On a non recording meter, the accuracy of the reading seen on a video is still depending on the rate that the meter updates it’s display. It make take the evaluation of readings from several attempts to be conclusive. Some meters, like a Fluke 87, will automatically record min and max voltages, either at 100ms or 1ms intervals.

The bottom line is that the fancier your meter, the more accurate your results.
 
I got to work and back home fine today, like always.
I ride freeway to work (10 miles) and streets home(7 miles) 4-5 days a week every week.
I've never had a battery issues in all my 17 years and 8 bikes combined.

My main concern now is what caused the drop in voltage.
The other idea is should I carry around one of those new pocket battery booster gadgets? If a battery drops in voltage like mine did will those gadgets allow for a jump?
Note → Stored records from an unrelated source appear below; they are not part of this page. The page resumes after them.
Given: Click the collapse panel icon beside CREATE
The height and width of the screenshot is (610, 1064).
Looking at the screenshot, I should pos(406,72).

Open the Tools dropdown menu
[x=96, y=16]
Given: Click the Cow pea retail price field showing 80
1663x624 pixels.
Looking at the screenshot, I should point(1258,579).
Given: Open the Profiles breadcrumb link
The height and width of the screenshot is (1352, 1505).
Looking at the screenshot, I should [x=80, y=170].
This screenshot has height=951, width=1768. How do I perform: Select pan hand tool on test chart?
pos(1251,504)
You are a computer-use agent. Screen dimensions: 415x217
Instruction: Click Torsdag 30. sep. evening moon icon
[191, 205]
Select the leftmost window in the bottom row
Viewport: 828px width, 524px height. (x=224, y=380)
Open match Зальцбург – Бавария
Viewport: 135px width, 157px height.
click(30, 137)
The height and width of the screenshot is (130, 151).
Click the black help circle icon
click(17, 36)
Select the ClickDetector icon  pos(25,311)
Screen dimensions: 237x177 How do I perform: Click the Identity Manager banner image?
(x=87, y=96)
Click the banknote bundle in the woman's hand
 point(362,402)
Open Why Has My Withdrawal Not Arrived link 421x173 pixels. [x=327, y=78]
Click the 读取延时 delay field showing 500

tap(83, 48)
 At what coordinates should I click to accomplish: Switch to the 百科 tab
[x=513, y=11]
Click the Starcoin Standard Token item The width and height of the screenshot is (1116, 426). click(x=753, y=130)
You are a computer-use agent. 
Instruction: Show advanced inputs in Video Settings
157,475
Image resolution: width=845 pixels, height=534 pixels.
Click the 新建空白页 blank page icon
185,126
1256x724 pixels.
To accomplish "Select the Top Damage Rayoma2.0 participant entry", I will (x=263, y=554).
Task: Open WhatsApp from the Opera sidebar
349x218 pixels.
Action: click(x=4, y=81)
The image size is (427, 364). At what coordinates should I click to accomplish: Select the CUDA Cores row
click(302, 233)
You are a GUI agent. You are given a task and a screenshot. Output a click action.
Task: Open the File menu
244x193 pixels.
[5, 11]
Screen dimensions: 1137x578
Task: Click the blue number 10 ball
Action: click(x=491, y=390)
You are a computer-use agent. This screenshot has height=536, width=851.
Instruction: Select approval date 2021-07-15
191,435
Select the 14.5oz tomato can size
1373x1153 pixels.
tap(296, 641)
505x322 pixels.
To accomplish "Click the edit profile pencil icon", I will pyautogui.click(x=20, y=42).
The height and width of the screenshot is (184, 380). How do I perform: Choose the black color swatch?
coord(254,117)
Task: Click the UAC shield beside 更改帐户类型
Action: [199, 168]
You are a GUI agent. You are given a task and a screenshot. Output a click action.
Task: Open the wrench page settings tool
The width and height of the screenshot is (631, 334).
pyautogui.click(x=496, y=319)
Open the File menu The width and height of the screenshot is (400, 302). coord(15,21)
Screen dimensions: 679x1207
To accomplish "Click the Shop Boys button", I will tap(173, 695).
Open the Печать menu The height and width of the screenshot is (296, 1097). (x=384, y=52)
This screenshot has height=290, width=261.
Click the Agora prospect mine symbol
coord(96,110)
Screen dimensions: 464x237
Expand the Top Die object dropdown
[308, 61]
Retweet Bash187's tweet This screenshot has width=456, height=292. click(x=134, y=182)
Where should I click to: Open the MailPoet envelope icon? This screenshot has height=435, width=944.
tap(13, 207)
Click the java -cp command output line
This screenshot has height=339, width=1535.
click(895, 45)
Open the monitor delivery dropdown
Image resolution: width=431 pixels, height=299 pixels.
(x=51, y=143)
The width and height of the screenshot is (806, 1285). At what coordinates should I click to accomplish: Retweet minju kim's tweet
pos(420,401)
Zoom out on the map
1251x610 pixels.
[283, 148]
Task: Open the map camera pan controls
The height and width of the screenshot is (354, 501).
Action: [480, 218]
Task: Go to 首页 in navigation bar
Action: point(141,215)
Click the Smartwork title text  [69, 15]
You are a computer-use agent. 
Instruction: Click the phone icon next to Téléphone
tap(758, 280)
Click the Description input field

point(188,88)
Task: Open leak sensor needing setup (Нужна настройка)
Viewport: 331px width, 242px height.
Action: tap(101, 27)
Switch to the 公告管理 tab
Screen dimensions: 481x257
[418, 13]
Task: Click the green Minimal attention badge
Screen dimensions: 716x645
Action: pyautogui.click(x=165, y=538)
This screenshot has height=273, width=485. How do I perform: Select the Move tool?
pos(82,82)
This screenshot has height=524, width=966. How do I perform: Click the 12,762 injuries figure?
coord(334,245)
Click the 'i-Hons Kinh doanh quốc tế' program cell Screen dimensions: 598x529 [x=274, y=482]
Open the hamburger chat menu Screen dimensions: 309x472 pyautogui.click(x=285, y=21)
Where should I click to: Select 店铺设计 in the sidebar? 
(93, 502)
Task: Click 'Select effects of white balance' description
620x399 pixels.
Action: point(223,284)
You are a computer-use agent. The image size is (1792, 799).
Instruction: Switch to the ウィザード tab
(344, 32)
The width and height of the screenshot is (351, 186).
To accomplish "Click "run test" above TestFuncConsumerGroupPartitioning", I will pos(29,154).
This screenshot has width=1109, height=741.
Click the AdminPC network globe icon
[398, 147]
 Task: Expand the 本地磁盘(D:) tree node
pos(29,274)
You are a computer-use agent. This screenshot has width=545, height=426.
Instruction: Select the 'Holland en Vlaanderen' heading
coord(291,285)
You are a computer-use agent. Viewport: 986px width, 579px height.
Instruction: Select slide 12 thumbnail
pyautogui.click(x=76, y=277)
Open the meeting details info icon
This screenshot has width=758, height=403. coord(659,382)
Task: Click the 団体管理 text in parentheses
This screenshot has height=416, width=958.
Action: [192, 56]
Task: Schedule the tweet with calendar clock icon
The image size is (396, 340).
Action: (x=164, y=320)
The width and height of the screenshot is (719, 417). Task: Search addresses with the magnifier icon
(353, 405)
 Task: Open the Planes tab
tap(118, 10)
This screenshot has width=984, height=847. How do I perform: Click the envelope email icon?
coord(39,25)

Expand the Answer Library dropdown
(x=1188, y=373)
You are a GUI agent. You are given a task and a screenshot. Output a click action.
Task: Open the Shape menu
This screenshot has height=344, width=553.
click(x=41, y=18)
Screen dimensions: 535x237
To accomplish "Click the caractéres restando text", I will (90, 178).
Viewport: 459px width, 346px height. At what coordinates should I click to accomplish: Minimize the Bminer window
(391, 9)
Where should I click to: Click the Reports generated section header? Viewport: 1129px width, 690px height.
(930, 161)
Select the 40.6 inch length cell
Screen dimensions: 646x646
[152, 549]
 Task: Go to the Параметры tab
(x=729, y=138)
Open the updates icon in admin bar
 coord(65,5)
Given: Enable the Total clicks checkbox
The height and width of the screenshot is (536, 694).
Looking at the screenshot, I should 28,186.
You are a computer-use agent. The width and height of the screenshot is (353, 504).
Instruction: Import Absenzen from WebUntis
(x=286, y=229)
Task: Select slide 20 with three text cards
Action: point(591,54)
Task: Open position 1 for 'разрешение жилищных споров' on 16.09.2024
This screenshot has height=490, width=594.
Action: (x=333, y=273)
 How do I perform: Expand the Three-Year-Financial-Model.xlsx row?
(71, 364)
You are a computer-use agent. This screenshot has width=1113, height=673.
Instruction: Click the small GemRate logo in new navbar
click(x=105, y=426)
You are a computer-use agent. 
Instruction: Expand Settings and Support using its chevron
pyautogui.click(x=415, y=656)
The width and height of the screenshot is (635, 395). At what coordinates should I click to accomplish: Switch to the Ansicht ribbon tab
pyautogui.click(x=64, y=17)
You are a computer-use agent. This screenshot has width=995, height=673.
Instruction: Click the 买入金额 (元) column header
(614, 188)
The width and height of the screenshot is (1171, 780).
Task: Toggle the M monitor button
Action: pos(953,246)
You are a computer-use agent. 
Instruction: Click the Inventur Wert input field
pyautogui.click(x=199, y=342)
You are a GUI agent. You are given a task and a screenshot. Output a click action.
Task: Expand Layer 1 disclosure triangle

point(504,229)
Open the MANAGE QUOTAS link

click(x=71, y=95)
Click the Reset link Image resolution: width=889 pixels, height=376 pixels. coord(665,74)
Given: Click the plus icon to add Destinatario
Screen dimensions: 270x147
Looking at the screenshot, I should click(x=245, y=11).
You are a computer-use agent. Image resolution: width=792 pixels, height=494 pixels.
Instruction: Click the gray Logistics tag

Or is a trickle charger the only way to get a battery back up to a reliable state?
This bike is a lot heavier than my old smaller bikes that I had to push when I had engine/ clutch issues. Would not want to have to walk the NC700 very far, meaning more than a couple dozen yards max!
 
If the bike starts so fast that you need to video the meter to see what the voltage drop was, the battery is good. A few months ago when my NC battery was its end of life, I attached my ancient Fluke 77 to the battery, started it and had no problem seeing the drop to under 10v. For an intermittent starting problem, there's either a loose/poor connection somewhere, or something moving around inside the battery shorting a cell out.